I drove up there through this driving, terrible storm.
They had no water.
They had no water.
And I went and I got 25 gallons of water from an emergency supply depot, which became difficult because they were passing out one-gallon containers.
And some people might, you know, Black Mountain is a peaceful little town, but people were getting upset already.
It's like, why are you getting 25 gallons of water?
But the part in the book that you reference is in the novel, the main character goes in to get his father-in-law out of the nursing home four or five days into the crisis.
And the horror of what has happened.
Think about a nursing home where there's no water, there's no sanitation, there's no refrigeration, the medical supply system has dropped down so that people, if you are familiar with nursing homes, a lot of medications are delivered there only on a daily basis.
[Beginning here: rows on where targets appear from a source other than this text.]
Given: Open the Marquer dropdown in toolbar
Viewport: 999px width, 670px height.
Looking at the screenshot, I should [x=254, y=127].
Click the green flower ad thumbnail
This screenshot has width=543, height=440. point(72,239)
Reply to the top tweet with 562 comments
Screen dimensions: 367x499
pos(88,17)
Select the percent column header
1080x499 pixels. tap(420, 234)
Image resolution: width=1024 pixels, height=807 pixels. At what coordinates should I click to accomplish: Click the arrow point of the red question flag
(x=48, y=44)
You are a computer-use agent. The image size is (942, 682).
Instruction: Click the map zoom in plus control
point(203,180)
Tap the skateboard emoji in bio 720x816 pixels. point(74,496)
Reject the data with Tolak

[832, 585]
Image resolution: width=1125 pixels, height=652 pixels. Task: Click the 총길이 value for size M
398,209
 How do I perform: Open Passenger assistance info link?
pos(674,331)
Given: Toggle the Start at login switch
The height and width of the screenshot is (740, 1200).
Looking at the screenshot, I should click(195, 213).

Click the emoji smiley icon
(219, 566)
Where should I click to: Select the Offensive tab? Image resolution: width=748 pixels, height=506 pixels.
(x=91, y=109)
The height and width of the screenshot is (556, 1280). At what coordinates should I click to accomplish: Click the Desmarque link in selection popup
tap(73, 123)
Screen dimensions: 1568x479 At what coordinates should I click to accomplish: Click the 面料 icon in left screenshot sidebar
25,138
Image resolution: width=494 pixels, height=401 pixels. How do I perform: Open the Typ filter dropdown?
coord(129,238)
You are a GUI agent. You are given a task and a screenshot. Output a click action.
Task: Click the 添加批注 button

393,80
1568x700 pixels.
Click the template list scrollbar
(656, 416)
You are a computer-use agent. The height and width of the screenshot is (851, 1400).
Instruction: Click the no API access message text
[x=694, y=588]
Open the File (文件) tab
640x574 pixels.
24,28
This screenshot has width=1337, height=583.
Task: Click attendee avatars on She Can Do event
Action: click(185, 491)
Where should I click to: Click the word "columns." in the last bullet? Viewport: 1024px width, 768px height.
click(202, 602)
So if the grid goes down two or three days later, your grandfather, who is in the final stages of fighting cancer, no longer has pain medication.
I get called in to the nursing home.
Sitting And Watching Him Die 00:00:43
My father is on oxygen, respirator, and I am watching the emergency lights, and I turn to the nurse and I asked her, what happens if the emergency lighting system goes off?
What about oxygen for my father?
They said, well, we have some pressurized oxygen bottles.
I said, suppose it goes for a day or two.
Then what?
Have this squeeze ball that you put over his face.
Then I asked, you mean I will sit here and keep pushing air into my father until I become so exhausted I have to stop and sit back and watch him die.